Что-то в голосе Джема заставило Шарлотту ответить:

– Зря я согласилась! Нельзя было давать ему обещание, я нарушила Закон…

– Когда Уиллу чего-то действительно надо, он своего добьется. И тебя разжалобил.

Шарлотта плотно сжала губы, глаза подозрительно заблестели.

– Он сказал хоть что-нибудь, когда уходил с Кингс-Кросс?
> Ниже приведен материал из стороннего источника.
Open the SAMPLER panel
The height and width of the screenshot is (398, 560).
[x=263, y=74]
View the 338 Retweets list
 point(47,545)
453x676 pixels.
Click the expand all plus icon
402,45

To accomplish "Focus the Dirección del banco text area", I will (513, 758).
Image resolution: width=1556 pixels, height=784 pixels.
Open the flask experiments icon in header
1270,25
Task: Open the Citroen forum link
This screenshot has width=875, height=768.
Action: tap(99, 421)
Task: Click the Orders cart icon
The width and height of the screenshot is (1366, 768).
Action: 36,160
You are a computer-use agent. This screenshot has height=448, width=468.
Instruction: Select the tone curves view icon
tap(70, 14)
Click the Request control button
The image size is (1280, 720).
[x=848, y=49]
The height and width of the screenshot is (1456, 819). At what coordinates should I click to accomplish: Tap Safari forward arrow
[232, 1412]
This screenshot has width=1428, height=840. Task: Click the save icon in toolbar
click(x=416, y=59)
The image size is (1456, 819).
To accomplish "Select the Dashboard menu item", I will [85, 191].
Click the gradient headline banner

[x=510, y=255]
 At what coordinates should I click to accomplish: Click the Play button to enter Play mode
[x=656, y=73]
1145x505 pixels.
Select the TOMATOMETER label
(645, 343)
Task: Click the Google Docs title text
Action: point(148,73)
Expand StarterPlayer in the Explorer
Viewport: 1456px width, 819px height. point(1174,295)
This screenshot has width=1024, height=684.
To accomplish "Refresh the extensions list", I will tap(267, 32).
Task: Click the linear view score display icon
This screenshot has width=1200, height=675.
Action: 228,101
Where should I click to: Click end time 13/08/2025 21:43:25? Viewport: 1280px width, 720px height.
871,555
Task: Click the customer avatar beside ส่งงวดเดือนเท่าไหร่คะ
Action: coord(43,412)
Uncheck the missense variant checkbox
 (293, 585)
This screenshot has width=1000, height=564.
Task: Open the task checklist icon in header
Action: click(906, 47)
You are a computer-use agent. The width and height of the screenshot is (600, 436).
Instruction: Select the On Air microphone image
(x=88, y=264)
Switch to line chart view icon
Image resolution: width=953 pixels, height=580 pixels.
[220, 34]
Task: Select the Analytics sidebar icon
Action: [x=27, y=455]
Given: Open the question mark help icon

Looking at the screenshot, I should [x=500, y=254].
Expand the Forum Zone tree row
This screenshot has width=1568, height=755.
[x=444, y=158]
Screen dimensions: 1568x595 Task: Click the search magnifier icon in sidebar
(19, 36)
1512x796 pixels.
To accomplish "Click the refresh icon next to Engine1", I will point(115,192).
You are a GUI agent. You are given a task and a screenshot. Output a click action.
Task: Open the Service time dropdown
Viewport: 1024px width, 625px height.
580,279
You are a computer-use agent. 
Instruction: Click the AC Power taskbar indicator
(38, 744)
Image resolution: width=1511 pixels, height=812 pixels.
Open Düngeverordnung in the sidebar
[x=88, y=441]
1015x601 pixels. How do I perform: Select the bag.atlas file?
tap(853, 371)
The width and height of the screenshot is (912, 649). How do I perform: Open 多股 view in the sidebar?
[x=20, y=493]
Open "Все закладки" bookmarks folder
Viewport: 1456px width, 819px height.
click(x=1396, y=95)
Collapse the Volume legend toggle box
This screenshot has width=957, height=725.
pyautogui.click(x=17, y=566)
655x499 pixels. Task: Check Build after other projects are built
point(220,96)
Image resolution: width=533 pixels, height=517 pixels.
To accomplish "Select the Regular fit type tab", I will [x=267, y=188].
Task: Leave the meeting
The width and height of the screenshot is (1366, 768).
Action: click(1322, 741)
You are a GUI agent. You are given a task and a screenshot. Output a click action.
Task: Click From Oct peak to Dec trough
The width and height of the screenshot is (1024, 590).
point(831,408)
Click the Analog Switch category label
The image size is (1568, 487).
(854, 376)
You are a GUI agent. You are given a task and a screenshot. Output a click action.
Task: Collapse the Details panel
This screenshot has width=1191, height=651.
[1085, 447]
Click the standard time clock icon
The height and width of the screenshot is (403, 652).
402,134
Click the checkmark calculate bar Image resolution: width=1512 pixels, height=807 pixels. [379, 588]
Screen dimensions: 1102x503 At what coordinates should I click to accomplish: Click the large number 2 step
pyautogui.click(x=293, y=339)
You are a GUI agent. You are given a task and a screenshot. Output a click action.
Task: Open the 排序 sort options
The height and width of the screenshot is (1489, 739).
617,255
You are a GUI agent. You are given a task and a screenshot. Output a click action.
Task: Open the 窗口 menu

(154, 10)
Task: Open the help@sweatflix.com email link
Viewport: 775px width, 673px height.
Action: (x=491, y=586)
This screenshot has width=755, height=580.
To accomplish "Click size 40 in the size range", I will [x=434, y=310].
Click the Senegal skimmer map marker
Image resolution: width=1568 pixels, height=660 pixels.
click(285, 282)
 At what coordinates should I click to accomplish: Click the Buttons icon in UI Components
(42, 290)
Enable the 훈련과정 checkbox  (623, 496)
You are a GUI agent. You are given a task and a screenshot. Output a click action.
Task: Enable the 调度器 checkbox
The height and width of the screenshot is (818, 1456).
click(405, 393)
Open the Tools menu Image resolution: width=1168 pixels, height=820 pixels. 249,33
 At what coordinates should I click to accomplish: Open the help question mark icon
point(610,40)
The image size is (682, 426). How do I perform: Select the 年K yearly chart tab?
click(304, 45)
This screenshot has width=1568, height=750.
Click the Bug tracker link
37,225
– Нет, – ответила Тесса. – Когда мы прибыли на вокзал, он просто взял и свалил… то есть встал и убежал. Прошу прощения за мой американский английский!

– «Взял и свалил», – повторил Джем. – А мне нравится! Будто он взял и свалился с поезда, как, собственно, оно и было. Ничего не сказал – ринулся сквозь толпу и исчез. Едва не сбил Сирила с ног на перроне.

– Ничего не понимаю! – простонала Шарлотта. – Как такое может быть – семья Херондэйлов в доме Мортмэйна?! Почему именно Йоркшир? Не думала, что след заведет туда. Искали Мортмэйна – нашли Шейдов. Искали опять – и нашли семью Уилла. Мортмэйн водит нас кругами, недаром его чертова эмблема – уроборос!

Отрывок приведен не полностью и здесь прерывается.